Effects of dietary weight loss and exercise on insulin-like growth factor-I and insulin-like growth factor-binding protein-3 in postmenopausal women: a randomized controlled trial.

Publication Type:

Journal Article


Cancer epidemiology, biomarkers & prevention : a publication of the American Association for Cancer Research, cosponsored by the American Society of Preventive Oncology, Volume 22, Issue 8, p.1457-63 (2013)

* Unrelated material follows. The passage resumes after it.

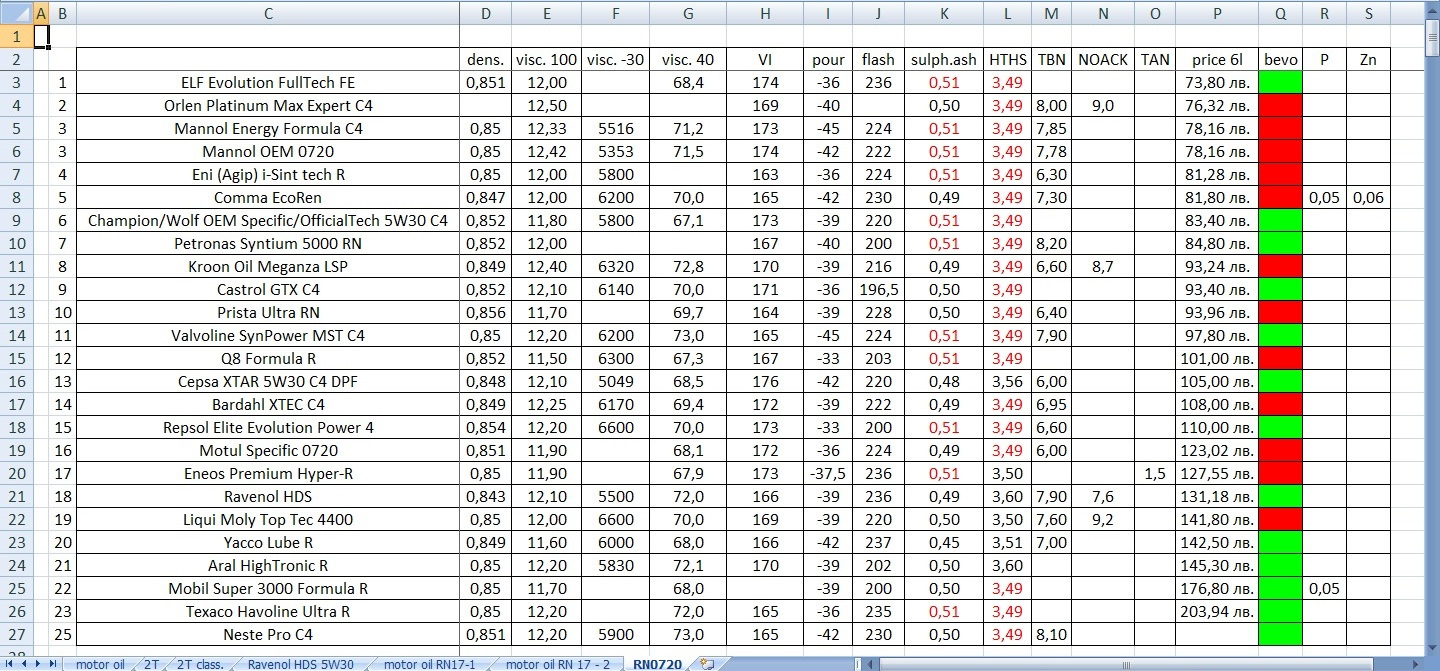
Task: Jump to last sheet with navigation arrow
Action: (x=52, y=663)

2013, July 2013, Public Health Sciences Division


High levels of insulin-like growth factor (IGF)-I may increase the risk of common cancers in humans. We hypothesized that weight loss induced by diet and/or exercise would reduce IGF-I in postmenopausal women. Four hundred and thirty nine overweight or obese [body mass index (BMI) ≥ 25 kg/m(2)] women (50-75 years) were randomly assigned to: (i) exercise (N = 117), (ii) dietary weight loss (N = 118), (iii) diet + exercise (N = 117), or (iv) control (N = 87). The diet intervention was a group-based program with a 10% weight loss goal. The exercise intervention was 45 minutes/day, 5 days/week of moderate-to-vigorous intensity activity. Fasting serum IGF-I and IGF-binding protein (IGFBP)-3 were measured at baseline and 12 months by radioimmunoassay. Higher baseline BMI was associated with lower IGF-I and IGF-I/IGFBP-3 molar ratio. Although no significant changes in either IGF-I or IGFBP-3 were detected in any intervention arm compared with control, the IGF-I/IGFBP-3 ratio increased significantly in the diet (+5.0%, P < 0.01) and diet + exercise (+5.4%, P < 0.01) groups compared with control. Greater weight loss was positively associated with change in both IGF-I (Ptrend = 0.017) and IGF-I/IGFBP-3 ratio (Ptrend < 0.001) in the diet group, but inversely with change in IGFBP-3 in the diet + exercise group (Ptrend = 0.01). No consistent interaction effects with baseline BMI were detected. Modified IGF-I bioavailability is unlikely to be a mechanism through which caloric restriction reduces cancer risk in postmenopausal women. Cancer Epidemiol Biomarkers Prev; 22(8); 1457-63. ©2013 AACR.